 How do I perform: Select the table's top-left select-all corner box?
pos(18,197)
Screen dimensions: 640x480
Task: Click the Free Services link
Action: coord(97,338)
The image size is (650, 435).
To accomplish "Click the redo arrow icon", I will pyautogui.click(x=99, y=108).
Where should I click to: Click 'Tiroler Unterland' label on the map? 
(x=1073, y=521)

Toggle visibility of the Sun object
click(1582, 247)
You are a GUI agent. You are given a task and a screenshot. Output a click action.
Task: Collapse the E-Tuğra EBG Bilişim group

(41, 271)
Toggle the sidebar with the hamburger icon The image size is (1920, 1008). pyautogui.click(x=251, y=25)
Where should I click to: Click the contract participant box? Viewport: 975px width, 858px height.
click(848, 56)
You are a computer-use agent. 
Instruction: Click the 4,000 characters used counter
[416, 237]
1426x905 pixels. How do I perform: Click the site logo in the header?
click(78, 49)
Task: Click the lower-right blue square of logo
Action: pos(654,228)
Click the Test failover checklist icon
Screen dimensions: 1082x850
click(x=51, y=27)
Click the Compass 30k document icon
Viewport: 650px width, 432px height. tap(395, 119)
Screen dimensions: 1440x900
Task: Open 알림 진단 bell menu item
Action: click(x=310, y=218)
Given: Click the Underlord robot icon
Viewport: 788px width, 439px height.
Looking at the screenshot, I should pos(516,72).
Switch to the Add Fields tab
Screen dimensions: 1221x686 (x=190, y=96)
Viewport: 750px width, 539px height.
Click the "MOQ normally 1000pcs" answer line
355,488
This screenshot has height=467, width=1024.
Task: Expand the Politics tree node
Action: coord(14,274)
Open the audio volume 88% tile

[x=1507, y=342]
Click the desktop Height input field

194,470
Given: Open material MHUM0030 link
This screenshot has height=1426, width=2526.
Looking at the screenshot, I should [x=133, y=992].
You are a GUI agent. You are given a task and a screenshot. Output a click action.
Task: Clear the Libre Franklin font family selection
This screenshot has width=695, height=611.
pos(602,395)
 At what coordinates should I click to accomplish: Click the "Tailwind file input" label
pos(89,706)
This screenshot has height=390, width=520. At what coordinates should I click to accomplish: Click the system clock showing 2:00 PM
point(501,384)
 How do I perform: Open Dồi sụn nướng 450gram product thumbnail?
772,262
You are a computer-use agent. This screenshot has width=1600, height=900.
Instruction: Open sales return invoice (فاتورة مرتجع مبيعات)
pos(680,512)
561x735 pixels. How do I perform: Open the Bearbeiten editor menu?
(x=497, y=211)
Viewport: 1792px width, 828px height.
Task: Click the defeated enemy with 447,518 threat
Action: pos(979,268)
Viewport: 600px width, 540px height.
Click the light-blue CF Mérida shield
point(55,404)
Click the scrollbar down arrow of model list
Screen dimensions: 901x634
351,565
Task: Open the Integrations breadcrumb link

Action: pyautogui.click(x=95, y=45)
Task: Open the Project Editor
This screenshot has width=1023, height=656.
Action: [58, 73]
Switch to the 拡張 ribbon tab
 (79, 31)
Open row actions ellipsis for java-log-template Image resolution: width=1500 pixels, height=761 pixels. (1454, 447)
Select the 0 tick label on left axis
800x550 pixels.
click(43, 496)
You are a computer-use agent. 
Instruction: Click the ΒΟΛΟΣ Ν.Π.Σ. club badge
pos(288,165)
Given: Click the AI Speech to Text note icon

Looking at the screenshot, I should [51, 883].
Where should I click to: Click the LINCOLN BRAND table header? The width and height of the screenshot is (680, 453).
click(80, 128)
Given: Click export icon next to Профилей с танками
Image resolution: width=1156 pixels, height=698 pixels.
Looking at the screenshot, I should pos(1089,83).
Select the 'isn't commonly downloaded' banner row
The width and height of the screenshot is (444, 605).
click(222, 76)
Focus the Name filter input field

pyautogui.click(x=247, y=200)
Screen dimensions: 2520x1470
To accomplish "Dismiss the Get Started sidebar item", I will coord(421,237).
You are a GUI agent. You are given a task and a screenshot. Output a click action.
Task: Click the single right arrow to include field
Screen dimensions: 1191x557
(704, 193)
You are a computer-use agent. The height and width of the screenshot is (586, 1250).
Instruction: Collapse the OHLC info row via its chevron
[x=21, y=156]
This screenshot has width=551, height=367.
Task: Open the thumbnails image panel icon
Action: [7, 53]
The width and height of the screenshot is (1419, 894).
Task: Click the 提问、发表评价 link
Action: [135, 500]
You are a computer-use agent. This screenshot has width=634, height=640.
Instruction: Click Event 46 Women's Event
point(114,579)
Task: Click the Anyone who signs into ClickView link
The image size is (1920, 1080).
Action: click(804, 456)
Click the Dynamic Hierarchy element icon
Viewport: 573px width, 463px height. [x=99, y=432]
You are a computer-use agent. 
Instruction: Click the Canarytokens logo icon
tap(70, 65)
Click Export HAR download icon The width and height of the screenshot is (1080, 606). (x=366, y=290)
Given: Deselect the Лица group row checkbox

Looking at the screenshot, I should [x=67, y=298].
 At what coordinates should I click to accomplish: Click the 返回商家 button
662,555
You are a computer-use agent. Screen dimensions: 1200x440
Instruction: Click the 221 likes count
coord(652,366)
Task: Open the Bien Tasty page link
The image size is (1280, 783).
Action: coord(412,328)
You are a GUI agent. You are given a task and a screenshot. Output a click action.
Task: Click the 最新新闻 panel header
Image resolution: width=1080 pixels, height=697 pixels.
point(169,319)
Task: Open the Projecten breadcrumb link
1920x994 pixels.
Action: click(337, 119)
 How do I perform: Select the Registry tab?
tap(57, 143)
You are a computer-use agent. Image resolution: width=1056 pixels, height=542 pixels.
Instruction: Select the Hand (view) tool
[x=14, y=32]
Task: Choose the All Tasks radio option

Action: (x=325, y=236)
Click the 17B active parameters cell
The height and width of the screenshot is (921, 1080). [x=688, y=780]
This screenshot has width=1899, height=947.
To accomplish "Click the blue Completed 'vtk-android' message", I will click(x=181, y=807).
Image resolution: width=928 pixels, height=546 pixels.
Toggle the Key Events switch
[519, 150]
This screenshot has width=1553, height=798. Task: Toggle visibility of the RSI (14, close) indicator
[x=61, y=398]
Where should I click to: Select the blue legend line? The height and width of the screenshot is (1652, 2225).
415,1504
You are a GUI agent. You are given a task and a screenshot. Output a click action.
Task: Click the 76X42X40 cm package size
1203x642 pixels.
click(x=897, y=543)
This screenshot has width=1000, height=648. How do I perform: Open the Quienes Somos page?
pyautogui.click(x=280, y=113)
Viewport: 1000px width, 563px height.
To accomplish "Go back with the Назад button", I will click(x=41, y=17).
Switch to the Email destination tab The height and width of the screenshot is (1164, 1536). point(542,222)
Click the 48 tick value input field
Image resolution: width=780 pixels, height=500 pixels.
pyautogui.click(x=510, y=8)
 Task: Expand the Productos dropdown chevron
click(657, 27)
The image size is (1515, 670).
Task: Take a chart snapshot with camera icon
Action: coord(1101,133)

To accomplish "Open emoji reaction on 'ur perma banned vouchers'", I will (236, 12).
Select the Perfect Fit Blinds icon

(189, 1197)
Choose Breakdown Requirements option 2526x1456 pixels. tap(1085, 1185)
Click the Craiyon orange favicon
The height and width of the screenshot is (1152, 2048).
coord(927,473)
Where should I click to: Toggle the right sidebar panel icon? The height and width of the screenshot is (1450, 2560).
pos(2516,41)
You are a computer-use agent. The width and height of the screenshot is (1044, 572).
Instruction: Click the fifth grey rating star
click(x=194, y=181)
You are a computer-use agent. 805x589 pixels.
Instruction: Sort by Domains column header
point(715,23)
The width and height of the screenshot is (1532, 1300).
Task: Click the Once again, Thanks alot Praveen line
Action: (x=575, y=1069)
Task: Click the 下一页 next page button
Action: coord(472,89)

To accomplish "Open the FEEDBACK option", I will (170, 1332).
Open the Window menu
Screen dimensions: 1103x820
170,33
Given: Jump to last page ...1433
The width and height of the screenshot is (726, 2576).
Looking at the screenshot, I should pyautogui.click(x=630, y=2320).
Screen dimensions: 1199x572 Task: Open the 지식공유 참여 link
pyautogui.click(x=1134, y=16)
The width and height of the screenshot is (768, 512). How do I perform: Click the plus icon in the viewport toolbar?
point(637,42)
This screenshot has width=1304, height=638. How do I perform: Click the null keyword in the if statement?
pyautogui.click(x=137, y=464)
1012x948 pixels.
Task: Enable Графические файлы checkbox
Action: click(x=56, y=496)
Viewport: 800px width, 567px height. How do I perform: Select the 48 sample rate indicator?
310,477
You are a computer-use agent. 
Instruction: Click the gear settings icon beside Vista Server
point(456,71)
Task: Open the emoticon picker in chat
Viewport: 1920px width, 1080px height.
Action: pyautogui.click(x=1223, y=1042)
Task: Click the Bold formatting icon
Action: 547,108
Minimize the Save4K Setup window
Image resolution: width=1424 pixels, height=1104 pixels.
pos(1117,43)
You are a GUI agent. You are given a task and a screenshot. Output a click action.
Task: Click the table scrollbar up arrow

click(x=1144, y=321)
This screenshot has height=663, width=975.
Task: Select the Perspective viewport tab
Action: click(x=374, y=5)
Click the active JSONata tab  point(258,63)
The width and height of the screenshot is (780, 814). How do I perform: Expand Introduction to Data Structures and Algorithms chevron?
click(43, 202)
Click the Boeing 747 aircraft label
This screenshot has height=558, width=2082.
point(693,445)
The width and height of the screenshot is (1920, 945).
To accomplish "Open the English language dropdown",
◆ ◆ ◆ ◆ ◆ ◆ ◆
WHAT YOU WILL DO:
Gather every line in the entries above that contains the word "computer", and copy each of those lines in full.

CORRECT RESPONSE:
You are a computer-use agent. 
You are a computer-use agent. This screenshot has width=1600, height=900.
You are a computer-use agent. 
You are a computer-use agent. The height and width of the screenshot is (586, 1250).
You are a computer-use agent. This screenshot has width=634, height=640.
You are a computer-use agent. 
You are a computer-use agent. Screen dimensions: 1200x440
You are a computer-use agent. Image resolution: width=1056 pixels, height=542 pixels.
You are a computer-use agent. The width and height of the screenshot is (1044, 572).
You are a computer-use agent. 805x589 pixels.
You are a computer-use agent. 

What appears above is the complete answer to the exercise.